> **Work to be completed**:
Repeat the items below word for word, from the line containing "Click the circular record icon near volume" through the last line of the items. Leave the pictures out of your answer.

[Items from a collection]

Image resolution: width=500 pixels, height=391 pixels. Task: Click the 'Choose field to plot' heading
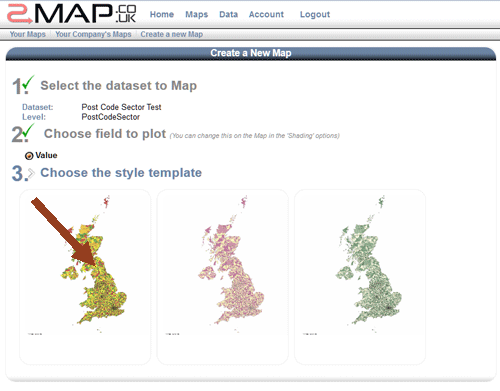coord(105,134)
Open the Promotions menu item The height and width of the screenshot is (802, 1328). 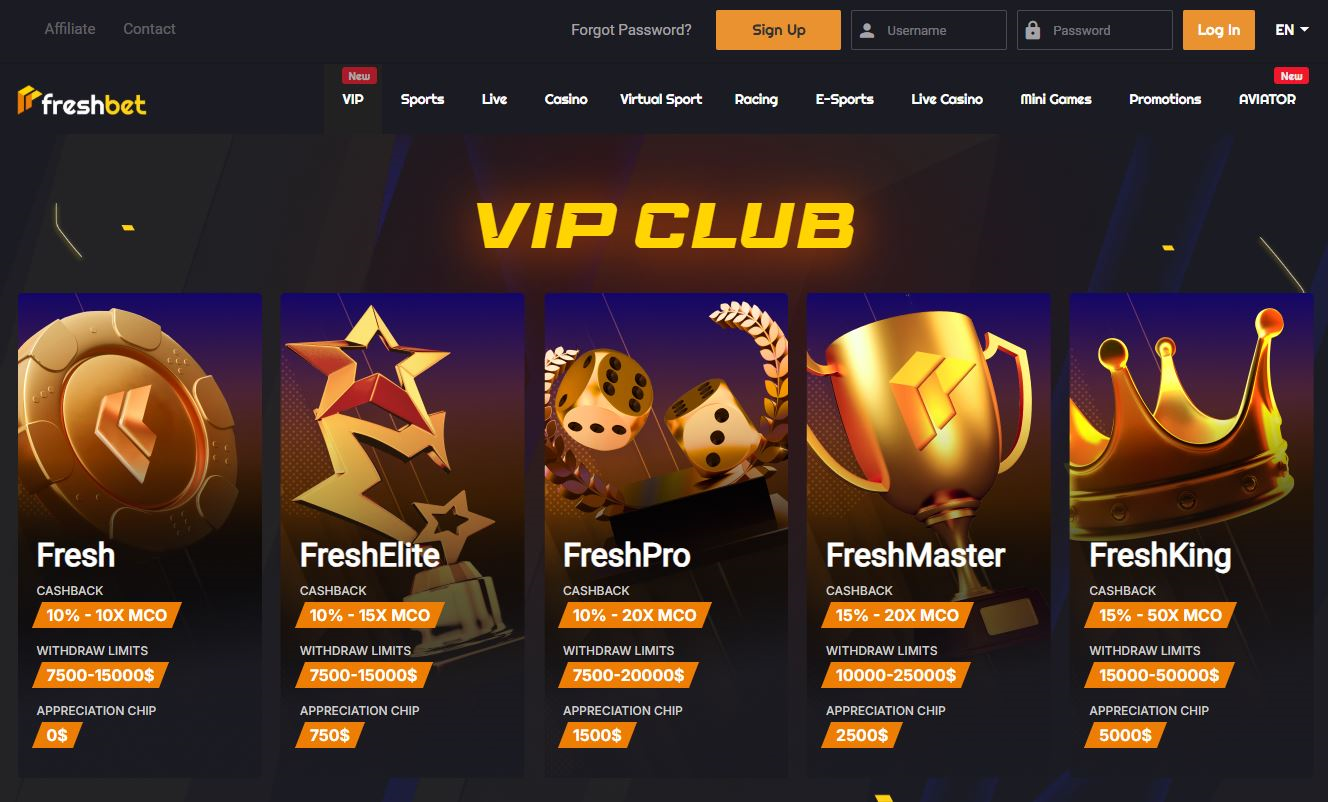click(1165, 99)
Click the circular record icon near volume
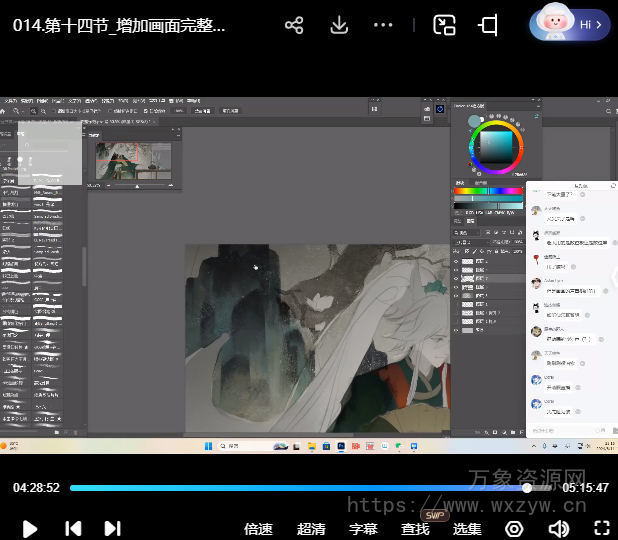Screen dimensions: 618x540 click(x=514, y=528)
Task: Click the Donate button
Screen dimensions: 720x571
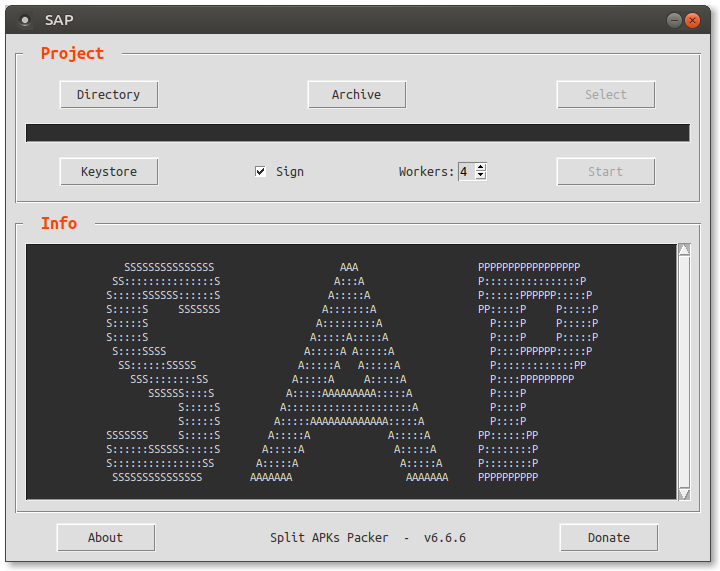Action: [x=609, y=537]
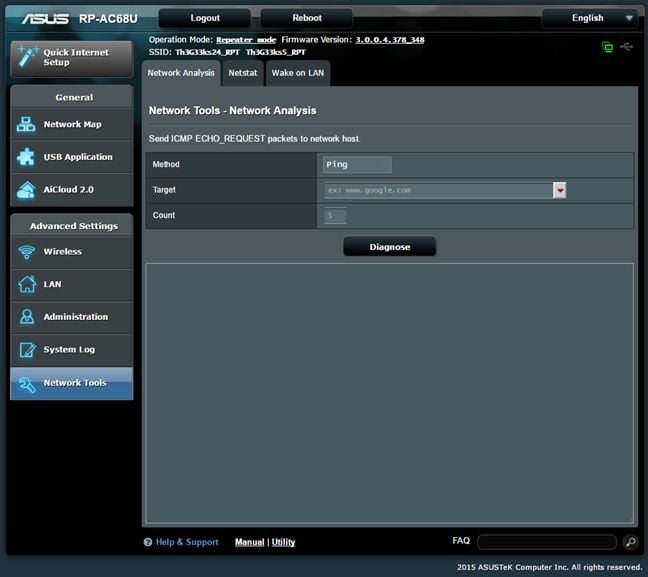
Task: Expand the Target host dropdown arrow
Action: [x=560, y=190]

> **Result of the exercise**:
Click the circular record icon near volume
Screen dimensions: 618x540 click(x=514, y=528)
Task: Click the Donate button
Screen dimensions: 720x571
Action: [x=609, y=537]
Task: Expand the Target host dropdown arrow
Action: [x=560, y=190]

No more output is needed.